(Stored data entries)
_____

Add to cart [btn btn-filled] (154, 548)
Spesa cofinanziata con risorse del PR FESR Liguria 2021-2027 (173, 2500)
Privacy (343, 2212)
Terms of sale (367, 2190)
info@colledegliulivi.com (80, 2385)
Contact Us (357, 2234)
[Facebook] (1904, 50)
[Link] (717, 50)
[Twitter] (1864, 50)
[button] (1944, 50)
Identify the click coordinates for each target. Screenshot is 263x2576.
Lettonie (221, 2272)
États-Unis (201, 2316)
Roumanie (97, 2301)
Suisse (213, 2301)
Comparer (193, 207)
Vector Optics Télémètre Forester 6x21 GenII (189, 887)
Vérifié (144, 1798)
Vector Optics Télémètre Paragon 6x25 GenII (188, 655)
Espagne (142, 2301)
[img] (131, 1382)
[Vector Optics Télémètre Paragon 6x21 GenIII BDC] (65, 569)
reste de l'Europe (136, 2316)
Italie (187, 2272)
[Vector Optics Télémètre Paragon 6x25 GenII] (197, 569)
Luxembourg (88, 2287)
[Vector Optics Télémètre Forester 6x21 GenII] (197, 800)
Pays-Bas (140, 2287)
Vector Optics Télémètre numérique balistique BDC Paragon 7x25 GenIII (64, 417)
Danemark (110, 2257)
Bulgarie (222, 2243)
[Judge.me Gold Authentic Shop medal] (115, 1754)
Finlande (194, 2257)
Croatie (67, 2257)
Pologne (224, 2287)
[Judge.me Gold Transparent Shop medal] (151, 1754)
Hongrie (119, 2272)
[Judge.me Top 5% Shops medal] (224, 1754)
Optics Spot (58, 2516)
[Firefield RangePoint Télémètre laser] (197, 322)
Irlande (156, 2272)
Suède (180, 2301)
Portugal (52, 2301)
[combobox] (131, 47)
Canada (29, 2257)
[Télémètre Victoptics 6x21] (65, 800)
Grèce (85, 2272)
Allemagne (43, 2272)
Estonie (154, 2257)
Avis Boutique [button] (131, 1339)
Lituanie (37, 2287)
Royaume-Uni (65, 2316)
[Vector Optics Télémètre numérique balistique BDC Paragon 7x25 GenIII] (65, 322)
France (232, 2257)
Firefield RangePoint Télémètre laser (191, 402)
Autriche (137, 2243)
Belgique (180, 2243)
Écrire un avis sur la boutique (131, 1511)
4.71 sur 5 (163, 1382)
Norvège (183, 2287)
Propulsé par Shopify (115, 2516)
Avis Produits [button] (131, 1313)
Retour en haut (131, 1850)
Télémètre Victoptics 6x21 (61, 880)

_____

### Exercise description:
What is needed is a word-for-word restatement of all the data.

### Problem solution:
Add to cart [btn btn-filled] (154, 548)
Spesa cofinanziata con risorse del PR FESR Liguria 2021-2027 (173, 2500)
Privacy (343, 2212)
Terms of sale (367, 2190)
info@colledegliulivi.com (80, 2385)
Contact Us (357, 2234)
[Facebook] (1904, 50)
[Link] (717, 50)
[Twitter] (1864, 50)
[button] (1944, 50)
Identify the click coordinates for each target. Screenshot is 263x2576.
Lettonie (221, 2272)
États-Unis (201, 2316)
Roumanie (97, 2301)
Suisse (213, 2301)
Comparer (193, 207)
Vector Optics Télémètre Forester 6x21 GenII (189, 887)
Vérifié (144, 1798)
Vector Optics Télémètre Paragon 6x25 GenII (188, 655)
Espagne (142, 2301)
[img] (131, 1382)
[Vector Optics Télémètre Paragon 6x21 GenIII BDC] (65, 569)
reste de l'Europe (136, 2316)
Italie (187, 2272)
[Vector Optics Télémètre Paragon 6x25 GenII] (197, 569)
Luxembourg (88, 2287)
[Vector Optics Télémètre Forester 6x21 GenII] (197, 800)
Pays-Bas (140, 2287)
Vector Optics Télémètre numérique balistique BDC Paragon 7x25 GenIII (64, 417)
Danemark (110, 2257)
Bulgarie (222, 2243)
[Judge.me Gold Authentic Shop medal] (115, 1754)
Finlande (194, 2257)
Croatie (67, 2257)
Pologne (224, 2287)
[Judge.me Gold Transparent Shop medal] (151, 1754)
Hongrie (119, 2272)
[Judge.me Top 5% Shops medal] (224, 1754)
Optics Spot (58, 2516)
[Firefield RangePoint Télémètre laser] (197, 322)
Irlande (156, 2272)
Suède (180, 2301)
Portugal (52, 2301)
[combobox] (131, 47)
Canada (29, 2257)
[Télémètre Victoptics 6x21] (65, 800)
Grèce (85, 2272)
Allemagne (43, 2272)
Estonie (154, 2257)
Avis Boutique [button] (131, 1339)
Lituanie (37, 2287)
Royaume-Uni (65, 2316)
[Vector Optics Télémètre numérique balistique BDC Paragon 7x25 GenIII] (65, 322)
France (232, 2257)
Firefield RangePoint Télémètre laser (191, 402)
Autriche (137, 2243)
Belgique (180, 2243)
Écrire un avis sur la boutique (131, 1511)
4.71 sur 5 (163, 1382)
Norvège (183, 2287)
Propulsé par Shopify (115, 2516)
Avis Produits [button] (131, 1313)
Retour en haut (131, 1850)
Télémètre Victoptics 6x21 (61, 880)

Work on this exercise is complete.